> Problem statement
Transcribe the passage about the film Love and Mercy word for word, beginning at the words "Love and Mercy" and stopping after "until the end.".

> Passage
============

Love and Mercy follows the Beach Boys’ success and subsequent interior friction as Wilson’s creative direction diverges from the standard pop music of the time. We watch the mental toll on young Brian, while simultaneously watching him 20 years later, isolated from his family and friends as he seeks freedom from the “protection” of his psychologist. The first time round, I was so disturbed by the character of Brian’s psychologist and his controlling manipulation that tears came and stayed with me on and off until the end.

I know very few artists/musicians who don’t push up against the edge of sanity. The process of creating and bringing an idea from an internal vision to an external reality — then facing the approval or rejection of a watching world — is no small task.

============

> Extracted records
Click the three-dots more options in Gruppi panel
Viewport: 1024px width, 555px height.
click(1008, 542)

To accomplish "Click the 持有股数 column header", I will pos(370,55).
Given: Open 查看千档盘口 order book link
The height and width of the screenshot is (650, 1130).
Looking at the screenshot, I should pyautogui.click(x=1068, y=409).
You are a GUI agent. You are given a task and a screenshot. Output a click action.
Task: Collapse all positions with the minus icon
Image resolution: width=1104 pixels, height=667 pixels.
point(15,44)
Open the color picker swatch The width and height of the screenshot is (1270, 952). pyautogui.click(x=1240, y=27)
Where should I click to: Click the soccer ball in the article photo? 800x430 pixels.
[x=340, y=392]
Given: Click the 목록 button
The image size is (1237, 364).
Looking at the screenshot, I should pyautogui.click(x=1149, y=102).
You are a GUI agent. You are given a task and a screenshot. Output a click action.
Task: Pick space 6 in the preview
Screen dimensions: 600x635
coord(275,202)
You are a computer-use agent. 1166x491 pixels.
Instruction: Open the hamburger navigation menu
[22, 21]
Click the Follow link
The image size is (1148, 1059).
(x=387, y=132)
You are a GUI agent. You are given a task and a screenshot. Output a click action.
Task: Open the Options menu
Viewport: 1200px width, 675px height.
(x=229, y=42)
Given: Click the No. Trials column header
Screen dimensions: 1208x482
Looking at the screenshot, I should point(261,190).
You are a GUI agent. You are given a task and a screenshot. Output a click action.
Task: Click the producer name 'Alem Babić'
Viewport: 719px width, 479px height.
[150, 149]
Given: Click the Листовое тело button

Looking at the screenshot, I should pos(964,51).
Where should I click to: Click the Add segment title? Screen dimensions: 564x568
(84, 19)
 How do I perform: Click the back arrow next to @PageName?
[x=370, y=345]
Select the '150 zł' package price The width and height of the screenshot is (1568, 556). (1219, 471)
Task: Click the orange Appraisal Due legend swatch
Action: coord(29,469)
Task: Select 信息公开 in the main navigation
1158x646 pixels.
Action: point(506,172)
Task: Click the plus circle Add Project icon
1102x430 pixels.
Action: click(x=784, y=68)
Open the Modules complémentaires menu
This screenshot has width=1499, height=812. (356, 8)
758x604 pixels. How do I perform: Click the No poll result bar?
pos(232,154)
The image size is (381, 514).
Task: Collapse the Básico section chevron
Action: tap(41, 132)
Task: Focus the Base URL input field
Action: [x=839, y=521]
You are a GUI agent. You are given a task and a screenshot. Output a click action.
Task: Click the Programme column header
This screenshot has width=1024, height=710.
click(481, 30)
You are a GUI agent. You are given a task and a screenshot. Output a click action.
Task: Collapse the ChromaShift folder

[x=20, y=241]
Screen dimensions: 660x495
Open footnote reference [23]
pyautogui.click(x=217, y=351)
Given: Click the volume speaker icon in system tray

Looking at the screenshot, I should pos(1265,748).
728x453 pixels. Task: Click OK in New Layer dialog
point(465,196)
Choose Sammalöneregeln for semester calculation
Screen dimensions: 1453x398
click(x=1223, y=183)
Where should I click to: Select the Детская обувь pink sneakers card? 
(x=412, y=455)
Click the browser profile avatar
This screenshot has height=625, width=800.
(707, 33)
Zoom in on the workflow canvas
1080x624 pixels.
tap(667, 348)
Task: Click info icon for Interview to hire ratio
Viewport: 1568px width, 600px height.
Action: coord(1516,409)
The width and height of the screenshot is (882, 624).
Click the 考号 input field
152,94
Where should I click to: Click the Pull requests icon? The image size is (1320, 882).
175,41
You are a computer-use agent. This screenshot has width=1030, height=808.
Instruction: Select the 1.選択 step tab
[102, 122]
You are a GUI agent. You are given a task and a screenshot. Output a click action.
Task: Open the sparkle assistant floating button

============

> Response for this exercise
Love and Mercy follows the Beach Boys’ success and subsequent interior friction as Wilson’s creative direction diverges from the standard pop music of the time. We watch the mental toll on young Brian, while simultaneously watching him 20 years later, isolated from his family and friends as he seeks freedom from the “protection” of his psychologist. The first time round, I was so disturbed by the character of Brian’s psychologist and his controlling manipulation that tears came and stayed with me on and off until the end.